It's true. The DoH, and in particular its primary care czar Dr David Colin-Thome, wants to pay you for not seeing patients. As part of the recent health White Paper's emphasis on self-care, Dr Colin-Thome has suggested that in future, the quality framework includes an indicator to measure how successfully practices help patients to manage their own conditions.
His alternative idea is to include a question on self-care in the patient survey, and make yet more payments dependent on patients' memories.
The concept of making patients more able to manage long-term conditions should be a positive step for patients and practice staff alike - at least for those patients who are comfortable with this approach. But the idea of paying GPs for it through the quality framework is definitely backward thinking.
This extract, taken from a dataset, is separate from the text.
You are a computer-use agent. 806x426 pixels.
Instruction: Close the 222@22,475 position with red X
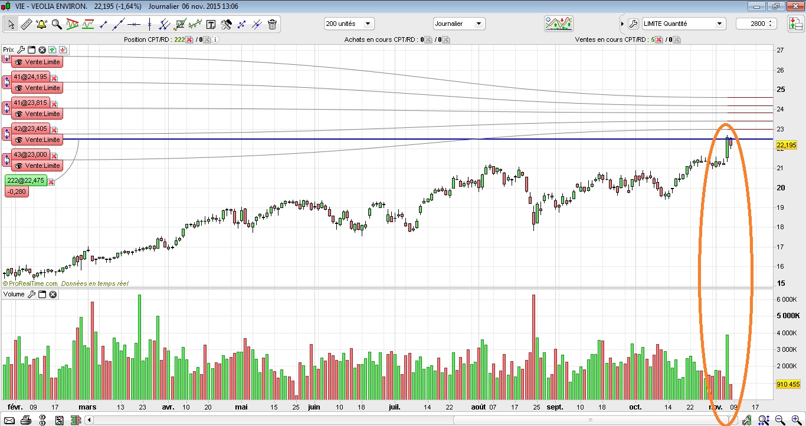point(51,182)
The quality and outcomes from this project rest with the patients.
Relying on the patient survey is a meaningless approach which depends on patients' understanding of what self-care is, and identifying that advice for when to use inhalers, or monitoring their blood sugar.
If it is appropriate to reward GPs for instituting schemes to increase self-care in long-term conditions - and that depends on whether self-care education forms part of normal practice or involves running actual workshops and courses -then surely the correct system would be to develop a national enhanced service setting out standards for the schemes.
This is yet another example of the DoH not fully understanding the mechanisms it has put in place.
Meanwhile, as those in Whitehall work out exactly how to institute this latest bright idea, you can take the time to think how you might use the time freed up by these marvellous self-managers.
Perhaps you could open a rheumatology clinic, revise for your knowledge test, or revalidate your practice nurses ... yes, that's on the DoH's list too.